--- Texte de l'exercice ---
L’équipe de Paul St-Pierre Plamondon a mis du temps à recruter ses candidats dans la région. Jeff Dufour Tremblay (René-Lévesque) et Marilou Vanier (Duplessis) auront la lourde tâche d’empêcherque les deux châteaux forts nord-côtiers ne tombent au profit de la CAQ — Martin Ouellet (René-Lévesque) et Lorraine Richard (Duplessis) ayant tous deux convenu de ne pas solliciter un autre mandat.

Leurs principaux adversaires : les caquistes Yves Montigny (René-Lévesque) et Kateri Champagne Jourdain (Duplessis).

« Toute la Côte-Nord, là, ça va rester péquiste », répète Daniel, sous sa casquette NYC, tout en traversant d’un pas rapide le hall de l’auberge. Ce n’est évidemment pas l’avis de tous.

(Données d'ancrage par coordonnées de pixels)
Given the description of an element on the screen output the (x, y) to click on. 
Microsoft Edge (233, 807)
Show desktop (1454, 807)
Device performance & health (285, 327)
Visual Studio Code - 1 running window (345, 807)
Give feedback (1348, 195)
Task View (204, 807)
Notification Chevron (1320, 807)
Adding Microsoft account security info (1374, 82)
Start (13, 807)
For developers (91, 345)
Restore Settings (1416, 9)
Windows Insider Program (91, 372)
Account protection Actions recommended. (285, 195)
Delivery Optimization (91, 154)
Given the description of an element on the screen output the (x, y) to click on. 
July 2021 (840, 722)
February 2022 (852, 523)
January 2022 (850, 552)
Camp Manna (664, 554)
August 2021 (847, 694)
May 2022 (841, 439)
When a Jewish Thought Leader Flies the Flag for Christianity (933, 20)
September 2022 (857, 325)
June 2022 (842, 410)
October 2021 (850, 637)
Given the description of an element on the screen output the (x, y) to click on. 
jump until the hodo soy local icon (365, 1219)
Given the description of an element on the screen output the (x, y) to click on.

--- Énoncé du problème ---
D'après le texte de l'exercice, pourquoi la tâche d'empêcher que les deux châteaux forts nord-côtiers ne tombent au profit de la CAQ revient-elle à Jeff Dufour Tremblay et à Marilou Vanier ?

--- Réponse attendue ---
Cette tâche leur revient parce que les députés sortants, Martin Ouellet (René-Lévesque) et Lorraine Richard (Duplessis), ont tous deux convenu de ne pas solliciter un autre mandat.